● **AIM OF THE EXERCISE**
For each line in the data below that holds "item", return a copy.

━━ DATA LISTING ━━

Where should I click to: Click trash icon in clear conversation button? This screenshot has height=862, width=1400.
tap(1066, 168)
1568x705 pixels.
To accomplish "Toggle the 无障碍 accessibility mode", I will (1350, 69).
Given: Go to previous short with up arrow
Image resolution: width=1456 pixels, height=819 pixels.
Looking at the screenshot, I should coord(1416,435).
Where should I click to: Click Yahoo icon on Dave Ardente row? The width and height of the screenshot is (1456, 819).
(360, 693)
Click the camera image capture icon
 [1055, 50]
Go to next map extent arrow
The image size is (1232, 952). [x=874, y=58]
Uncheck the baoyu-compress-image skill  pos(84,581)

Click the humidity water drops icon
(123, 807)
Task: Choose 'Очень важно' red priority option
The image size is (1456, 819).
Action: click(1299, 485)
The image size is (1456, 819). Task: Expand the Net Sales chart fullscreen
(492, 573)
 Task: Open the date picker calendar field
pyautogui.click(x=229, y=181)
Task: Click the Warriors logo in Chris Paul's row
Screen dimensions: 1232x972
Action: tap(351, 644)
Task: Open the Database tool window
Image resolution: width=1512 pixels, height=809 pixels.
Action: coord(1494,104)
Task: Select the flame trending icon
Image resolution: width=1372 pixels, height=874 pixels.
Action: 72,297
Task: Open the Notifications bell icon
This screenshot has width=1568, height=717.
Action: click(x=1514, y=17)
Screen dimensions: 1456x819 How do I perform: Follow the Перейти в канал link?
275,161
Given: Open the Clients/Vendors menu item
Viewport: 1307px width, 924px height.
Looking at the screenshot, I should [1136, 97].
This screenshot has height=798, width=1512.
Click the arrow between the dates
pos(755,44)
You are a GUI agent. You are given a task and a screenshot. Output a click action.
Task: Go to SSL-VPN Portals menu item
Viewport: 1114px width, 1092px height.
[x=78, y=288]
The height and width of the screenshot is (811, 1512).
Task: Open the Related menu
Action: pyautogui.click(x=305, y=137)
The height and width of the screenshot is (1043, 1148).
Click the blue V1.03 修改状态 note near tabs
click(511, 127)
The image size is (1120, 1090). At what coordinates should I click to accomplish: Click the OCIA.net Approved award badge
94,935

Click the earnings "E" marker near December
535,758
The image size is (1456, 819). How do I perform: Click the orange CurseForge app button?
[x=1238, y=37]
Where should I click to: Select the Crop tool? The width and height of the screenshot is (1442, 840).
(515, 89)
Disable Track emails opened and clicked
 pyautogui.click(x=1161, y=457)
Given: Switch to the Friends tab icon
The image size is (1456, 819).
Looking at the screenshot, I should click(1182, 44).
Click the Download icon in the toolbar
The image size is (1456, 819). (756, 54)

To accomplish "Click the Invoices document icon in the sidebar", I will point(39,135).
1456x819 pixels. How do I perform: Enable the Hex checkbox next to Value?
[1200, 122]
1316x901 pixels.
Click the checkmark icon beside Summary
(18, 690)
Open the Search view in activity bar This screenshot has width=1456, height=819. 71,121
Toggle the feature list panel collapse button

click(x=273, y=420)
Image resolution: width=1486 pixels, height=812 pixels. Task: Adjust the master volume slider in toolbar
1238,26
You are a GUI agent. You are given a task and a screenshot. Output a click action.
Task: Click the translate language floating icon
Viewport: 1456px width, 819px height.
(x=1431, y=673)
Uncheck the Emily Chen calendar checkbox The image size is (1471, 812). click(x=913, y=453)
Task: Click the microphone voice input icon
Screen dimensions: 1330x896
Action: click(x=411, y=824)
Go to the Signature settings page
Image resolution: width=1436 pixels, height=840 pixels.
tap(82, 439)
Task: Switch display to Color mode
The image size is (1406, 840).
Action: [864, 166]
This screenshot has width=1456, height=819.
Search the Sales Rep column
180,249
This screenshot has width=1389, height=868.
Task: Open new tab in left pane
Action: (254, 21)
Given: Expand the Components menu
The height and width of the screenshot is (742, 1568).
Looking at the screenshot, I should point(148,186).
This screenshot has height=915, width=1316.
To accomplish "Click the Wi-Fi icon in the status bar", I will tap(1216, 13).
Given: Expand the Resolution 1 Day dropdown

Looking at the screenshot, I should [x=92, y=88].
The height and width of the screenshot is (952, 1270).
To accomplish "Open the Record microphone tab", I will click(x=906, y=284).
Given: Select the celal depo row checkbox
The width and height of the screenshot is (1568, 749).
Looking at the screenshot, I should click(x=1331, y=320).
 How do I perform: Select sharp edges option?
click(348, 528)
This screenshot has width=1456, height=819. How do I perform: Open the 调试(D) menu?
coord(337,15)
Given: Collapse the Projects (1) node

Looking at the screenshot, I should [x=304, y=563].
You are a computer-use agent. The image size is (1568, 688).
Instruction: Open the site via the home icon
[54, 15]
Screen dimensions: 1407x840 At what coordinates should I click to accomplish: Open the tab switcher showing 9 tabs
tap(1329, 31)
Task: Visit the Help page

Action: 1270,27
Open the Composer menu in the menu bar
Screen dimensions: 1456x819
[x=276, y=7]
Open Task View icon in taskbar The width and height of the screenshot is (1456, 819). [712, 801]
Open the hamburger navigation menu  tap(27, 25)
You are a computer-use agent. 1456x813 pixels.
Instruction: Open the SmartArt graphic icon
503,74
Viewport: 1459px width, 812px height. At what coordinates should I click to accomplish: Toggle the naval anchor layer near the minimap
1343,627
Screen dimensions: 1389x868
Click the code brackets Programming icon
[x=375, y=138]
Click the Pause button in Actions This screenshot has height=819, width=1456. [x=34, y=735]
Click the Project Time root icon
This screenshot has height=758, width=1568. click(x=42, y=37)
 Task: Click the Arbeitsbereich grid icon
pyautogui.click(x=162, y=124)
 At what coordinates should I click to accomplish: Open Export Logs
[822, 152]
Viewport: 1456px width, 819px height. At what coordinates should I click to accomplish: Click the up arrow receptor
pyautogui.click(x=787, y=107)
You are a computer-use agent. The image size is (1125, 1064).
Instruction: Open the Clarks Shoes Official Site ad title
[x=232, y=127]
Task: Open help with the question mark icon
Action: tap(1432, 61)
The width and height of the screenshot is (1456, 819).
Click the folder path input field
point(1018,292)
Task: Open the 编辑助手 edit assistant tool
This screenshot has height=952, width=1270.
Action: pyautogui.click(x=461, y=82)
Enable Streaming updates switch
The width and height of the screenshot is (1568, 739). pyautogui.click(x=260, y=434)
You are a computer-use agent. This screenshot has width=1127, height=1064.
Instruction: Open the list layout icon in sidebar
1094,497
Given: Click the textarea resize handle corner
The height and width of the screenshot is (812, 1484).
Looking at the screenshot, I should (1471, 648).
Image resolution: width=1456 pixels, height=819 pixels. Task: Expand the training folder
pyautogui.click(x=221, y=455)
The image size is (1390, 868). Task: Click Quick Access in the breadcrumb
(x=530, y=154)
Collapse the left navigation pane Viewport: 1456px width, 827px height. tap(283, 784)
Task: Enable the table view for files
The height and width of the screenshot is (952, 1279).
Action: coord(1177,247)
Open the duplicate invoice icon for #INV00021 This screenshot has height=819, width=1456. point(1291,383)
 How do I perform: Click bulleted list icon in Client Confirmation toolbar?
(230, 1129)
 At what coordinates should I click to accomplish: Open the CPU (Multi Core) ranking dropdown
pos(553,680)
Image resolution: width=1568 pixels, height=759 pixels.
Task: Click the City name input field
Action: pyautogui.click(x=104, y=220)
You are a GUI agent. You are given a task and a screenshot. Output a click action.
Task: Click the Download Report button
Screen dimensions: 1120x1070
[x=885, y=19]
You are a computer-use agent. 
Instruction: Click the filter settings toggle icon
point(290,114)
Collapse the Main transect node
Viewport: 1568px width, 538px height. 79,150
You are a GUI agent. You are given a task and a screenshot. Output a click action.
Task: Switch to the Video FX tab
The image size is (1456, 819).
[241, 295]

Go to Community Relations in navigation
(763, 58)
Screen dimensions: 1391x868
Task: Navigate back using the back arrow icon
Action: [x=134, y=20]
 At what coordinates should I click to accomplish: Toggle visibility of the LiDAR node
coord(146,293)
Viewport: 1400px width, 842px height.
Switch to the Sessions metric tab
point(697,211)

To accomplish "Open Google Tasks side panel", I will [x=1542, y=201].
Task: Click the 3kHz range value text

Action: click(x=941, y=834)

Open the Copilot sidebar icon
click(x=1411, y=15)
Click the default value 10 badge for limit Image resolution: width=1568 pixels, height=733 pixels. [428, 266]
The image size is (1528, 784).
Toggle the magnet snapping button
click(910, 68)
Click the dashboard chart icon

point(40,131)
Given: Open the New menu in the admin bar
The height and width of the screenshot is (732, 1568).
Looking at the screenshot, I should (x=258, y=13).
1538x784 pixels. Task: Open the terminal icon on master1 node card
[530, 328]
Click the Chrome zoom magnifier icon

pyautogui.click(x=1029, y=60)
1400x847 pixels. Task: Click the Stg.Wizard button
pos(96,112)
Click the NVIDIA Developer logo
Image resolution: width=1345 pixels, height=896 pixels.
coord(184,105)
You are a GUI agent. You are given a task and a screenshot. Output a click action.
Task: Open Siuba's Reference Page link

━━━

● **YOUR RESPONSE**
Given: Open the Clients/Vendors menu item
Task: Go to SSL-VPN Portals menu item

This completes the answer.